************************************************
Intercalibration: Methodology and Implementation 
************************************************

Basic Equations
===============
By taking :math:`5100` A continuum flux densities and H :math:`\beta` emission line fluxes 
as an example, the intercalibration between datasets observed 
by different telescopes is written

.. math::
  
  F_\lambda (5100~\text{A}) = \varphi \cdot F_\lambda (5100~\text{A})_{obs} - G,

  F(H\beta) = \varphi \cdot F(H\beta)_{obs},

where :math:`\varphi` is a multiplicative factor and :math:`G` is an additive factor.

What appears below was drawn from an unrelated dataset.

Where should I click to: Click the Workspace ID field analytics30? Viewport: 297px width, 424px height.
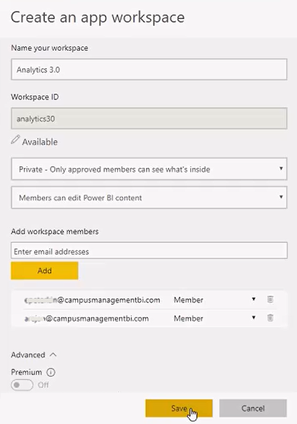pyautogui.click(x=149, y=118)
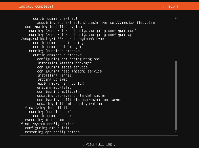Click the 'setting up swap' line
Screen dimensions: 199x148
tap(52, 79)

Reform the above equations with vectors. We now have :math:`m` measurements of a true signal :math:`y` by :math:`k` different telescopes

.. math::
  
  {f}_{obs} = {\Phi}^{-1}({y} + {G}) + {bn} + {\epsilon},

  {f}_{cali} = {\Phi}({f}_{obs}+ {bn} + {\epsilon}) - {G},

where :math:`n` are reported measurement noises, :math:`\epsilon` are unknown systematic errors, 
:math:`b` is an :math:`m\times m` diagnoal matrix for error scale. The above equations stands for 
continuum flux densities. For emission line fluxes, :math:`G=0`.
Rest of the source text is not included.